To promote the rational use of cardiovascular imaging in patients with congenital heart disease, the American College of Cardiology developed Appropriate Use Criteria (AUC), but its clinical application and pre-release benchmarks have not been evaluated. We aimed to evaluate the appropriateness of indications for cardiovascular magnetic resonance (CMR) and cardiovascular computed tomography (CCT) in patients with conotruncal defects and to identify factors associated with maybe or rarely appropriate (M/R) indications.
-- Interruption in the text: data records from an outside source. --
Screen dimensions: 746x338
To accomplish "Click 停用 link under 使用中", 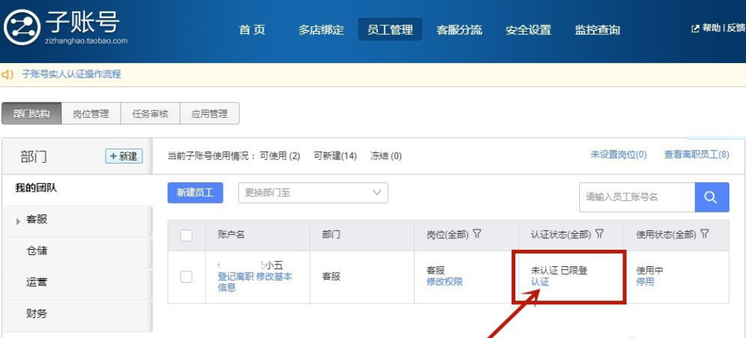I will click(645, 281).
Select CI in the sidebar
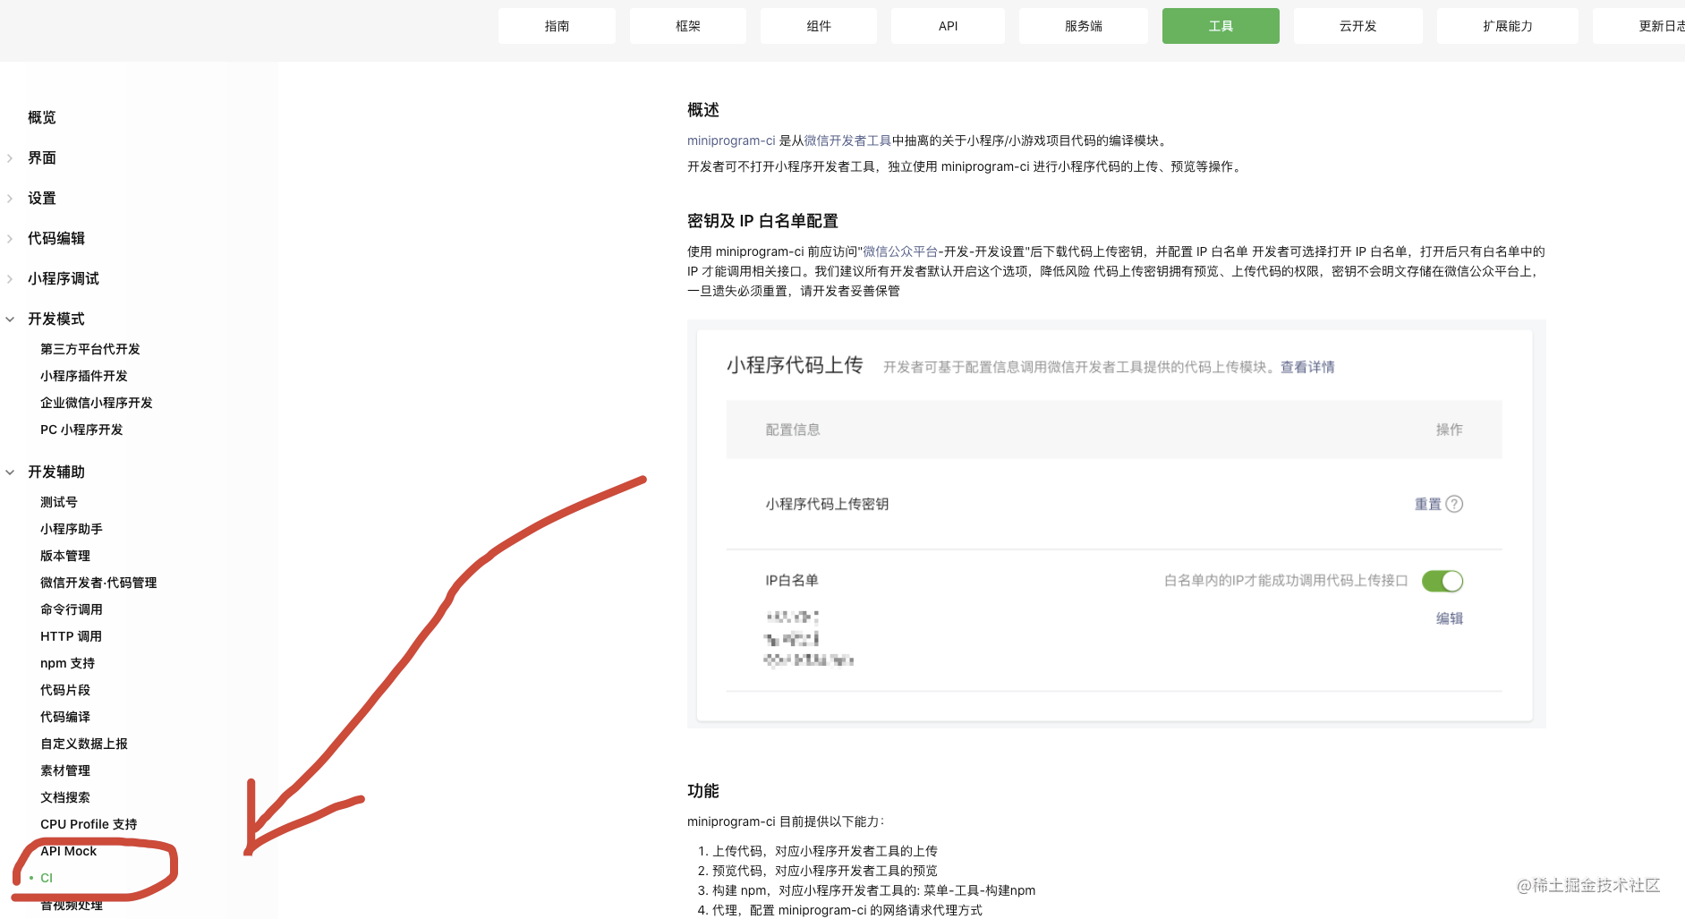Viewport: 1685px width, 919px height. (47, 878)
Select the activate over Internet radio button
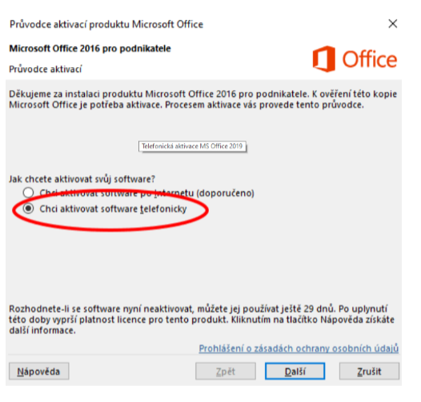 [28, 193]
Twelve centers each contributed a median of 147 studies performed prior to AUC publication (01/2020) on patients with conotruncal defects. To incorporate patient characteristics and center-level effects, a hierarchical generalized linear mixed model was used.
Of the 1753 studies (80% CMR, and 20% CCT), 16% were rated M/R. Center M/R ranged from 4 to 39%. Infants accounted for 8.4% of studies. In multivariable analyses, patient- and study-level factors associated with M/R rating included: age <1 year (OR 1.90 [1.15–3.13]), truncus arteriosus (vs. tetralogy of Fallot, OR 2.55 [1.5–4.35]), and CCT (vs. CMR, OR 2.67 [1.87–3.83]). None of the provider- or center-level factors reached statistical significance in the multivariable model.
Most CMRs and CCTs ordered for the follow-up care of patients with conotruncal defects were rated appropriate. However, there was significant center-level variation in appropriateness ratings. Younger age, CCT, and truncus arteriosus were independently associated with higher odds of M/R rating. These findings could inform future quality improvement initiatives and further exploration of factors resulting in center-level variation.
This multicenter study evaluates the appropriateness of cardiovascular magnetic resonance (CMR) and cardiovascular computed tomography (CCT) in patients with conotruncal defects prior to the release of the Appropriate Use Criteria (AUC). Of the 1753 studies (80% CMR, and 20% CCT), 16% were for maybe or rarely appropriate (M/R) indications. Center M/R ranged from 4 to 39%. The patient- and study-level factors associated with M/R rating included: age <1 year, truncus arteriosus, and CCT. Though most CMRs and CCTs were rated appropriate, there were significant center-level variations in appropriateness ratings that need further exploration.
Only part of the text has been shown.